LOYO-litas

Saat pertama menginjakkan kaki pertama kali di Surabaya (Jawa Timur), perasaan kagum akan bangunan yang tinggi-tinggi, keindahan taman, dan jalan aspal yang mulus sulit diutarakan dengan jelas. Intinya secara subjektif saya katakan sangat bagus. Entah bagi yang lainnya. Hal yang paling sayang kagum adalah hampir tidak terlihat tanah. Tanah hanya ada di taman, tapi sepanjang jalan umum, gang/lorong, halaman rumah itu disemen, pasang paving blok, atau diaspal. Hampir sebagian tanah sudah tertutup.
            Hari ini merupakan kali kedua saya merasakan akibatnya selama kurang lebih 6 bulan tinggal di Surabaya. Dampaknya adalah banjirrrr..... Memang, masih banyak faktor lain yang bisa menyebabkan banjir. Saya pikir salah satunya karena tidak ada lagi tanah terbuka, tempat air meresap. Dasar saya berpikir seperti itu karena terinngat akan pelajaran Ilmu Pengetahuan Alam saat SD dulu, dimana air akan diserap ke dalam tanah dengan bantuan akar-akar tumbuhan. Tapi, kalau kondisi seperti tadi, butuh waktu yang lama air akan meresap. Mudah-mudahan ilmu yang sederhana ini bisa dijadikan bahan pertimbangan untuk daerah yang masih normal, biar membangun dengan bijaksana.
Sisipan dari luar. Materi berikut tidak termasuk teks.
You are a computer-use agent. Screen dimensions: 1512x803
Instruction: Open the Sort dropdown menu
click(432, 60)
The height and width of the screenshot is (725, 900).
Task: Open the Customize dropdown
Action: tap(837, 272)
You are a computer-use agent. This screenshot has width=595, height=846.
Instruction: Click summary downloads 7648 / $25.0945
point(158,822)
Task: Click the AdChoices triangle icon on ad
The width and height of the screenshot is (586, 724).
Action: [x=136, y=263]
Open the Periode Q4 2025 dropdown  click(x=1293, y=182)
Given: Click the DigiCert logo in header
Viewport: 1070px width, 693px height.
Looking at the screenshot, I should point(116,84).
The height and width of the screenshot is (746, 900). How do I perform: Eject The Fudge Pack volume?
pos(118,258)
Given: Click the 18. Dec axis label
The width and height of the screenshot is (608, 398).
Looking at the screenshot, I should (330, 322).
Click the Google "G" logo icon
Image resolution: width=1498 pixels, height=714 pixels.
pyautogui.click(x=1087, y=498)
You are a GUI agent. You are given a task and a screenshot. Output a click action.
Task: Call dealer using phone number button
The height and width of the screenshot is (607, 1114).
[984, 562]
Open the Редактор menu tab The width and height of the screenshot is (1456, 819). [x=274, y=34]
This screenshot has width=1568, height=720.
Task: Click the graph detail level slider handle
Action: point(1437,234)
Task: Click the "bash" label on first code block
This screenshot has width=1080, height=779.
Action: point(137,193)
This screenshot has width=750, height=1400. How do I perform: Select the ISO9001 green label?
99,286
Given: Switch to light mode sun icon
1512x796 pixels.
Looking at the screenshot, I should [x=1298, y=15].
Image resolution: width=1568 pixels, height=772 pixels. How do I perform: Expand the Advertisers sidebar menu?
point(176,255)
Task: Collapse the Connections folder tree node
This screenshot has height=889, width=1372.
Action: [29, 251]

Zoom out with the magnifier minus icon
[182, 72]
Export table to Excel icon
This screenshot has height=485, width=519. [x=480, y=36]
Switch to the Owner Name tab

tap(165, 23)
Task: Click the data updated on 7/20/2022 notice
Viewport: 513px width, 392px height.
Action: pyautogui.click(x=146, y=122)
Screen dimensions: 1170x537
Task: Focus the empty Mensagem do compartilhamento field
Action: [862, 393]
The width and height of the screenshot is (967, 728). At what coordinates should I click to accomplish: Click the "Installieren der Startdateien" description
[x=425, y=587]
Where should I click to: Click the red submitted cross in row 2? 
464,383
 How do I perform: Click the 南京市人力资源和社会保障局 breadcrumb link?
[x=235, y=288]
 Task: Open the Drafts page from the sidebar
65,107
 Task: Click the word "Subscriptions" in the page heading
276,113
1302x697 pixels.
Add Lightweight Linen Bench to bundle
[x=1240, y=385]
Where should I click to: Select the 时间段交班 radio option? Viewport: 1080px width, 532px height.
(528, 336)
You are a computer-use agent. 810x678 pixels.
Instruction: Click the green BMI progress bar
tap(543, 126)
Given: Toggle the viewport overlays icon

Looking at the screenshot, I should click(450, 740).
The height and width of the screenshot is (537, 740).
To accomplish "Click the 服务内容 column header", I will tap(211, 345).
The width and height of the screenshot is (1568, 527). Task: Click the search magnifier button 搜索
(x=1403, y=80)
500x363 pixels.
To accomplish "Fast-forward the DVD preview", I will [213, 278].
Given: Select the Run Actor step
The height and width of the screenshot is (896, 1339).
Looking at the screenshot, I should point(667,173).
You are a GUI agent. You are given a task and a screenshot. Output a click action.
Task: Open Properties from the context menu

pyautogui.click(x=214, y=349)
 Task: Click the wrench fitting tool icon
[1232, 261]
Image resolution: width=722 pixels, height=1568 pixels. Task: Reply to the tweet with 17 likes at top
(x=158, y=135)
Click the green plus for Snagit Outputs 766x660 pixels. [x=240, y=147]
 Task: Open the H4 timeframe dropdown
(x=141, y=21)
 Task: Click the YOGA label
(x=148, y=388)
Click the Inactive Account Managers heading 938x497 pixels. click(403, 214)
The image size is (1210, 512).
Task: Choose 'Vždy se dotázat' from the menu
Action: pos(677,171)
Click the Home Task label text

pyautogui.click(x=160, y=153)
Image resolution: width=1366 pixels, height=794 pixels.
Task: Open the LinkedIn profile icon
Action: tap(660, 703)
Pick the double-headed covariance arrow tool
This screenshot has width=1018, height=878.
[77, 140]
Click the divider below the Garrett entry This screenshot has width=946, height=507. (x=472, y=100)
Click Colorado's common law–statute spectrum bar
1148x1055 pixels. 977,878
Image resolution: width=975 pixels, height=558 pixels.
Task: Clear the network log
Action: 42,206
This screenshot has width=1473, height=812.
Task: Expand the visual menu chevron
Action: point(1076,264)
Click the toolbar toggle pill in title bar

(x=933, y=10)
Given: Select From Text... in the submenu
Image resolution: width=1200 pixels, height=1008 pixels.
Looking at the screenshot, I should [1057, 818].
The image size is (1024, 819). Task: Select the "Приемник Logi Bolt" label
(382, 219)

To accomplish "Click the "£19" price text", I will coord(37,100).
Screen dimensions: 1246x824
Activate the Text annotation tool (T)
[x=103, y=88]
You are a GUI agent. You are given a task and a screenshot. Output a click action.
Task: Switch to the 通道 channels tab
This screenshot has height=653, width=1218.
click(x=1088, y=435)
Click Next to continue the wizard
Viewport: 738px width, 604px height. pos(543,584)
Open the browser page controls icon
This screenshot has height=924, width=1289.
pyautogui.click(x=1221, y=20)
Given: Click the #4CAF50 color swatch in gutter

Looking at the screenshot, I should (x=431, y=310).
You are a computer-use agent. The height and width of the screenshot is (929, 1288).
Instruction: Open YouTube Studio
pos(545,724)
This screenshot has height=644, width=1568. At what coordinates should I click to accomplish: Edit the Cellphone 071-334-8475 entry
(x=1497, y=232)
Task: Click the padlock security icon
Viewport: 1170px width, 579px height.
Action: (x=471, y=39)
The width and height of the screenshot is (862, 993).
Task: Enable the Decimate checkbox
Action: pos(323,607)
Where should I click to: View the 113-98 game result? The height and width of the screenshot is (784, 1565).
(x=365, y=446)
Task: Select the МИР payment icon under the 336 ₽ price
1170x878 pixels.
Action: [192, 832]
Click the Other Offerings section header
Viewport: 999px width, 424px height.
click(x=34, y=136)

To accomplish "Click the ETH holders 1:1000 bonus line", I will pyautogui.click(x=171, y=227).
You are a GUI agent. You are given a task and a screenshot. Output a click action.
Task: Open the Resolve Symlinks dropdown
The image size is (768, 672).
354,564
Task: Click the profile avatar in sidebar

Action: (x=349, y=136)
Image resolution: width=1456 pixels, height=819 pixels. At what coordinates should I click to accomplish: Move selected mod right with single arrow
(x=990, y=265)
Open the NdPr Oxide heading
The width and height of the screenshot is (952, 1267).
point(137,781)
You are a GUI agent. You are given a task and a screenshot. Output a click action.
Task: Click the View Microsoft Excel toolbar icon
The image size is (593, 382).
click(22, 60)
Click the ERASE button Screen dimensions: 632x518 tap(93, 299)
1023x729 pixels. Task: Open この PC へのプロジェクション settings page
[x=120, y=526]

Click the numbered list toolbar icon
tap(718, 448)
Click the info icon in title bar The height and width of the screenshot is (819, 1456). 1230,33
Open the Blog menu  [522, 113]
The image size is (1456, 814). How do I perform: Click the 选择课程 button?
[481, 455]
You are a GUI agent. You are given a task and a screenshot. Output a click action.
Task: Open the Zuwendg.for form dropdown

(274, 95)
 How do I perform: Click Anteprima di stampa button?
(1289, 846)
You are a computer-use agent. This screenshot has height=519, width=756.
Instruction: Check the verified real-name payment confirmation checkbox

             Kalau banjir di sungai, itu pemandangan yang biasa bagi saya setiap musing hujan datang. Tapi kalau sampai air masuk dalam rumah, itu baru luar biasa. Memang bukan hal yang baru keadaan seperti ini di Indonesia, tapi secara pribadi sebelumnya hanya lihat dalam pemberitaan TV.
Kali ini baru merasakan langsung seperti apa rasanya. Awalnya, saat air mulai masuk ke dalam rumah, saya bersama-sama teman satu kost tertawa kegirangan. Maklum, semua penghuni kost adalah anak rantauan dari luar pulau. Sama-sama baru merasakan banjir. Nano, teman sebelah kamar langsung buat kapal-kapalan dari kertas, lalu bermain. Persis perilaku saat masih kanak-kanak. Yang lain sibuk foto-foto, lalu upload di Facebook dilengkapi dengan status. Saya juga ikut mengambil gambar, hitung-hitung untuk ide buat tulisan di blog ini. Ada benarnya juga sebuah ungkapan; setiap ada musibah pasti, pasti ada hikmah yang bisa diambil.

Lama-kelamaan, air semakin tinggi. Kamar mandi ikut tergenang, sumbernya dari lubang –yang seharusnya lubang pembuangan air- malah mendatangkan air dari luar. Dan yang paling buat susah adalah, air dalam kloset juga ikut meluap. Bagaimana kalau ingin BAB/BAK ? Hmmmm.... anda bayangkan saja, semua “bahan sisa” yang hendak kita “ekspor” ke dalam bak penampungan bawah tanah, hanya bisa terapung seperti kapal selam saja. Terpaksa, keinginan untuk “buang air” ditahan dulu, biar tidak menambah volume banjir.
Kalau sudah seperti ini, ekspresi kegirangan pada awal tadi, berubah 360 derajat mejadi LOYO-litas. Pekerjaan baru sedang menunggu, yaitu menguras air hingga kering. Semakin meningkatkan LOYO-litas.

Sekian dulu teman-teman... Ini serita-ku, mana cerita-mu ? kalau ada, silahkan di-share...
Salam Sejuta Mimpi...
(Notes: istilah LOYO-litas yang saya tulis bukanlah istilah yang baku. Aslinya, hanya LOYO saja. Biar terdengar keren dan ada nuansa humor, makanya diplesetkan seperti kata “loyalitas”. Kata tersebut pertama kali saya dengar dari dosen favorit saya.)